WINNER OF THE JOINT ROYAL COLLEGES AMBULANCE LIAISON COMMITTEE (JRCALC) AWARD FOR RESEARCH MOST LIKELY TO AFFECT PRACTICE

006 A MULTI-CENTRE EVALUATION OF MANAGING LOW PRIORITY 999 CALLS BY NURSE ADVICE – PROGRESS SO FAR

J. Turner1, H. Snooks2.1Medical Care Research Unit, University of Sheffield, UK; 2The Clinical School, University of Wales Swansea, UK

Study Aim: The aim of the study is to assess the clinical service and cost effectiveness of transferring some non-urgent 999 ambulance calls to NHS Direct nurse advisers for further assessment and management.

Methods: The study has been designed using a mixed randomised controlled trial (RCT) and controlled observational study approach. There are 2 stages:

Stage1: – Is a randomised controlled trial. Over a 12 month period individuals calling 999 and triaged by the ambulance control call taker to one of the study EMD codes are randomly allocated to receive further assessment by the nurse adviser or dispatch of the standard response of a paramedic ambulance after consenting to participate. These callers are then sent a postal questionnaire to elicit what action they took and their satisfaction with the service received. Comparisons will be made between intervention and control groups to determine if the service change provides a clinically effective and acceptable service.

Stage 2: – Is a controlled observational study. Over a 4 month period all calls with appropriate EMD codes will be passed to nurse advisers to identify the practical and operational effects of the service change. The cost consequences of the service will also be measured.
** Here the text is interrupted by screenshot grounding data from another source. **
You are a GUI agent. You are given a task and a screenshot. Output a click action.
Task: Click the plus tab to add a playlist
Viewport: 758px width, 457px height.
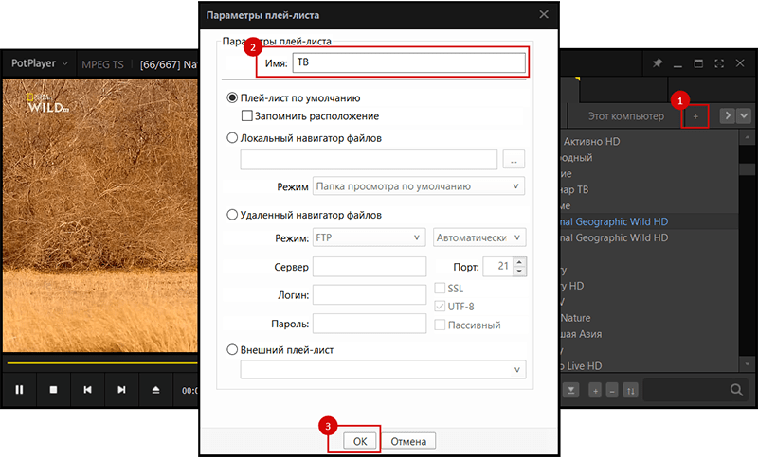pos(695,115)
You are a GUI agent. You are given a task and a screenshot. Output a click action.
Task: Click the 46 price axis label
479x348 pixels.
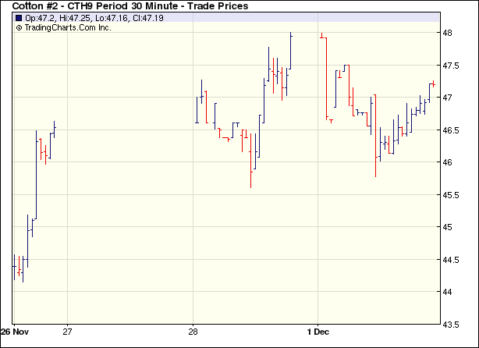click(449, 162)
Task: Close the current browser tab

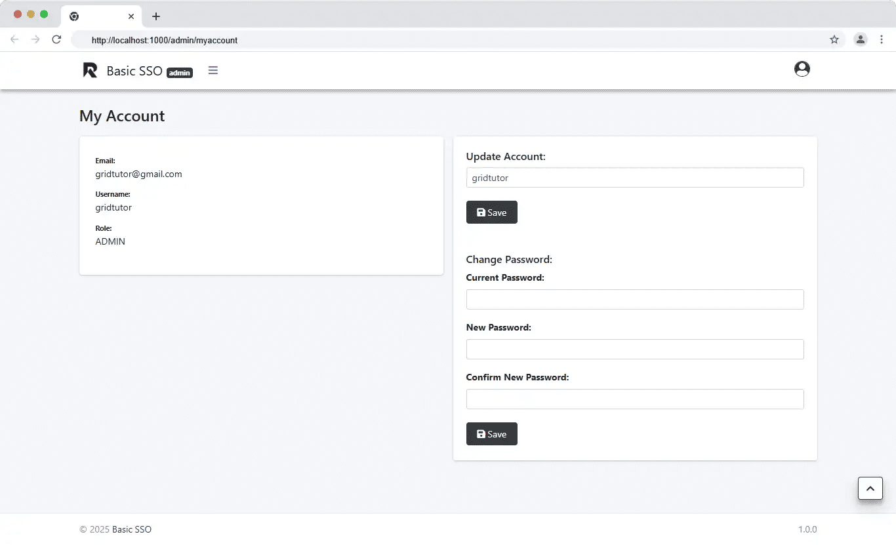Action: click(131, 16)
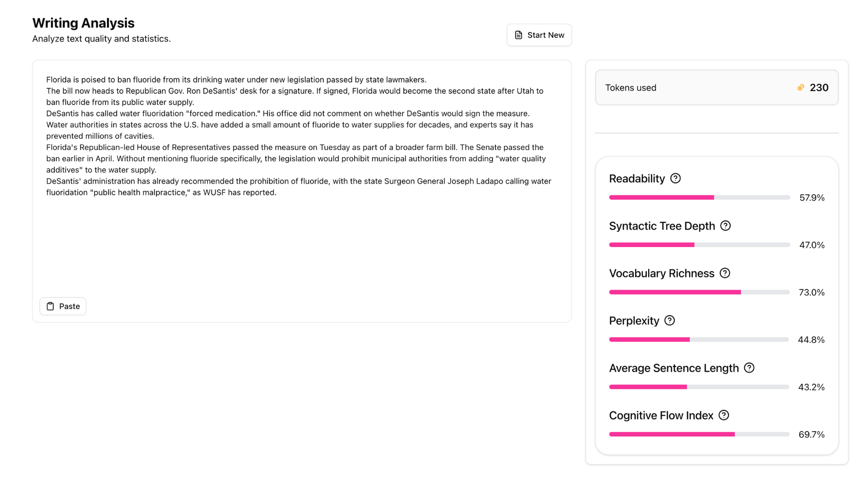863x485 pixels.
Task: Click the document icon in Start New
Action: click(518, 35)
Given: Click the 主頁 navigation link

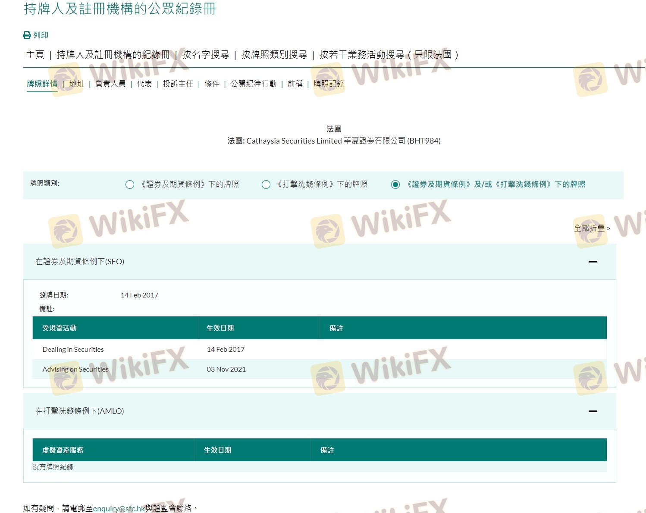Looking at the screenshot, I should (35, 55).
Practicalities: The practical implications of setting up and conducting a research trial in an operational environment can be difficult. Strategies to overcome these have included:

  • Obtaining patient consent – Consent has to be obtained verbally at the time of the 999 call. A pre-consent randomisation design has been used to simplify this process and minimise confusion and the amount of explanation required. Simple consent protocols for EMDs and nurses have been developed and a standardised recruitment algorithm provided to each service.

  • Randomisation procedures – For Omega calls an electronic randomisation programme has been built in to the AMPDS system. In Manchester, which uses Alpha calls, EMD stations are randomly assigned to intervention or control group each day. EMDs refer identified calls to the appropriate response for that day.

  • Developing referral processes – In Manchester a seamless, integrated call transfer process has been developed. The other sites refer to a remote NHS Direct centre where calls are directed straight to a nurse identified to accept ambulance service calls and bypassing the initial NHS Direct call handling process.

  • Gaining staff engagement and co-operation in the project – A project board involving the research team, senior managers from both ambulance and NHS Direct services, EMDs and nurses was set up before the project started. All members have been fully involved in setting up and developing the practical components of consent and recruitment procedures, referral processes and data collection. The group meets regularly to review progress, identify problems and share experiences and best practice.

Progress so far: The RCT started in Autumn 2003. The Two Shires, Oxfordshire and Welsh ambulance service are testing AMPDS Omega codes and transfer calls to an NHS Direct call centre for nurse advice. Greater Manchester Ambulance Service are testing AMPDS Alpha codes and nurse advice is provided in the control room.

To date 1583 calls have been randomised to the intervention group and 1847 to the control group. About one third of these calls have given consent for further follow up. A high proportion of AMPDS Alpha calls are returned to the ambulance service (67%) whereas only 35% of Omega calls are returned at this point in the study.